- Born: 26 May 1942 (age 83) Braintree, Essex, England
- Occupations: Historian and academic
- Spouse(s): Julia Briggs (m. 1969; div. 1989) Daphne Nash
- Children: 3

Academic background
- Alma mater: Balliol College, Oxford

Academic work
- Discipline: History
- Sub-discipline: Early modern France; Witchcraft;
- Institutions: All Souls College, Oxford
- Doctoral students: Suzannah Lipscomb

= Robin Briggs =

English historian

Robin Briggs (born 26 May 1942) is an English historian who has spent his entire academic career at All Souls College, Oxford.

==Early life and education==
Born in Braintree to Donald Frederick and Kathleen Ann Briggs, he went up to Balliol College, Oxford, in 1961 and graduated with a first-class modern history Bachelor of Arts degree in 1964.

==Academic career==
He was appointed a fellow of All Souls College, Oxford, that year, after passing its examination; he was then appointed a junior research fellow there in 1971 and then senior research fellow seven years later. Briggs remained in that post until retiring and being appointed an emeritus fellow at All Souls in 2009. From 1976 to 2009, he also lectured for the University of Oxford, and was junior proctor in the 1972–73 year.

His research interests include the history of witchcraft in Europe and other aspects of early modern European history (especially politics, society and religion, and the history of early modern France and the French Catholic Church).

== Honours ==
Briggs was elected a Fellow of the Royal Historical Society in 1969, a Fellow of the Royal Society of Literature in 1999 and a Fellow of the British Academy in 2009 (the last being the United Kingdom's national academy for the humanities and social sciences).

== Personal life ==
Briggs had two sons and a step-son with his first wife, Julia Briggs. He later married the archaeologist Daphne Nash.

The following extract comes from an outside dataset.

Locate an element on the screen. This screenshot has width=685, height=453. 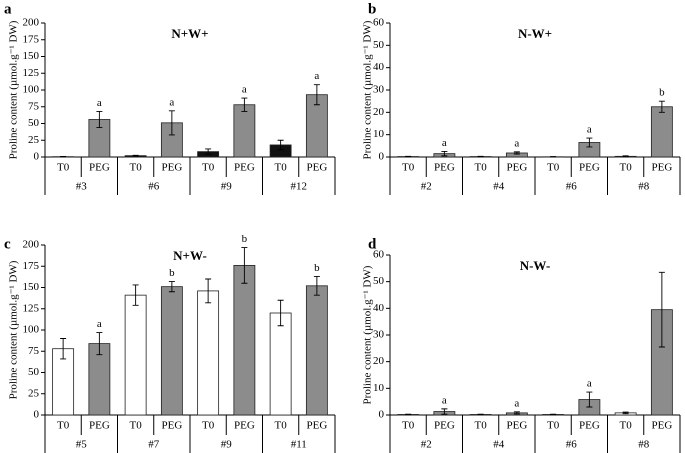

== Selected publications ==
- The Witches of Lorraine (Oxford University Press, 2007).
- Witches and Neighbours: The Social and Cultural Context of European Witchcraft (Harper Collins, 1996).
- "The Académie Royale des Sciences and the pursuit of utility", Past and Present, vol. 131 (1991), pp. 38–88.
- Communities of Belief: Social and Cultural Tensions in Early Modern France (Oxford University Press, 1989).
- Early Modern France, 1560–1715 (Oxford University Press, 1977).